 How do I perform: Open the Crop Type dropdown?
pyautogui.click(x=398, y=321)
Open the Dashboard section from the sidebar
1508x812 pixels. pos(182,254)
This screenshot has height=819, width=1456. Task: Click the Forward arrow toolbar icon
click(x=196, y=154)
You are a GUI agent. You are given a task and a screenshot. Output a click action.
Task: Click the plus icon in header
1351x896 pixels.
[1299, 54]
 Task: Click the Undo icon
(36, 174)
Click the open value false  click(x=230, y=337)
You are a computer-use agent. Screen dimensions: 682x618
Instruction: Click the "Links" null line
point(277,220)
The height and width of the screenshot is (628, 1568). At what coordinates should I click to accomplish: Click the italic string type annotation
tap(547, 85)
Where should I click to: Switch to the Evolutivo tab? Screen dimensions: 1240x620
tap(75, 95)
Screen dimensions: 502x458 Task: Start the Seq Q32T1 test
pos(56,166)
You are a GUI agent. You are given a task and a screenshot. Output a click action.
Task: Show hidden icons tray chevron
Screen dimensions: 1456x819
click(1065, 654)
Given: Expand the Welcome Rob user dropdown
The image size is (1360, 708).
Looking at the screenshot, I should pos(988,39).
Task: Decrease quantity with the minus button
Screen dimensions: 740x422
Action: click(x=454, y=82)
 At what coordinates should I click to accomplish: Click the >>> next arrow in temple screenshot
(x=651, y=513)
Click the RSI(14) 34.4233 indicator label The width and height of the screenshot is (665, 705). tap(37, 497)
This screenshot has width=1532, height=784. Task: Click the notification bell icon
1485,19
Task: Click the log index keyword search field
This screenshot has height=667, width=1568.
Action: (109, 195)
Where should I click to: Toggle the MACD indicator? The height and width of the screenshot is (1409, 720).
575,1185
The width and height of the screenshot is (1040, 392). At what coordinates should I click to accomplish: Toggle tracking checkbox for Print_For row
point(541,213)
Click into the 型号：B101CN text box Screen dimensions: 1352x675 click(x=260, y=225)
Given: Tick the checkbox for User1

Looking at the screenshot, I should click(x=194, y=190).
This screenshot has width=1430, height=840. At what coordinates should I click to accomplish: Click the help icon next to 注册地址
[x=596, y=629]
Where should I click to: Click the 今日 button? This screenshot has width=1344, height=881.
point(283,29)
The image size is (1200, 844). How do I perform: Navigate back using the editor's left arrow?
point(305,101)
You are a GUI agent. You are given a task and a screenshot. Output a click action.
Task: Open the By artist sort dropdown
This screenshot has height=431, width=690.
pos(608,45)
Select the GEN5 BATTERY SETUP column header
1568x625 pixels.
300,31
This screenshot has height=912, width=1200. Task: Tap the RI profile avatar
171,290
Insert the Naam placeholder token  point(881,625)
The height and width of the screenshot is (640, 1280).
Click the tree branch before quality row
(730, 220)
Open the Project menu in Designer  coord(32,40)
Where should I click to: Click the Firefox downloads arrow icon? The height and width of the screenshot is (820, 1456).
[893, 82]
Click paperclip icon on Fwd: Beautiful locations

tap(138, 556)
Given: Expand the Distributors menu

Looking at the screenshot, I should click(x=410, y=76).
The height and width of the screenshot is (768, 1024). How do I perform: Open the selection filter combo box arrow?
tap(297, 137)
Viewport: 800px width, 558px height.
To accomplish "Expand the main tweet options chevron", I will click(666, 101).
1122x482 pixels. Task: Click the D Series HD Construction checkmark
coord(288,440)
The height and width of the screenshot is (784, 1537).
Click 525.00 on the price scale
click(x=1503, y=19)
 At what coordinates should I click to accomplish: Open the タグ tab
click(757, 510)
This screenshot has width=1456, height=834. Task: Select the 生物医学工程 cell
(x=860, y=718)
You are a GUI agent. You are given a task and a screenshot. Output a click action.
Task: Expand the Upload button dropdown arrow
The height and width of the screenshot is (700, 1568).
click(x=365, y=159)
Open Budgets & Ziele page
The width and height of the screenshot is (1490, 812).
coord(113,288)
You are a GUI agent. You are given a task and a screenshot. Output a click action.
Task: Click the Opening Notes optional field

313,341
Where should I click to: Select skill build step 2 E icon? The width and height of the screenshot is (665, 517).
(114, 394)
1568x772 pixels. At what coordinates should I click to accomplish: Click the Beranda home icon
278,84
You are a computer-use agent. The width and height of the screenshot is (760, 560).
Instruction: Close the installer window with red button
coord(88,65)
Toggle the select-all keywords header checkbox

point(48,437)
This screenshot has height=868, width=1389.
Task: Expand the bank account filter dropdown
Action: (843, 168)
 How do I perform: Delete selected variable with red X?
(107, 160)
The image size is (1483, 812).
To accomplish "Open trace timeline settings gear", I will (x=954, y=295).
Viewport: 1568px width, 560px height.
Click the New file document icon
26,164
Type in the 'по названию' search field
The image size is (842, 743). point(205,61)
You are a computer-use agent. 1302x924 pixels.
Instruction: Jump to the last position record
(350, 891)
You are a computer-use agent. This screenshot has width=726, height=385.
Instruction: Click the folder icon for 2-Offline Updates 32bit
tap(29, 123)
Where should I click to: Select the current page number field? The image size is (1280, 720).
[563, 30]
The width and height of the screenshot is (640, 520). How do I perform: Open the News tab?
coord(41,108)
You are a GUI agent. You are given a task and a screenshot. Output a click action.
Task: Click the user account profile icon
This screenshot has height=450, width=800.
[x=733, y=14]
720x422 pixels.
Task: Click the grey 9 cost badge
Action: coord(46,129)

::::

Extract every line of the material above that contains the string "profile". Matching is case-sensitive.

This screenshot has height=912, width=1200. Task: Tap the RI profile avatar
Task: Click the user account profile icon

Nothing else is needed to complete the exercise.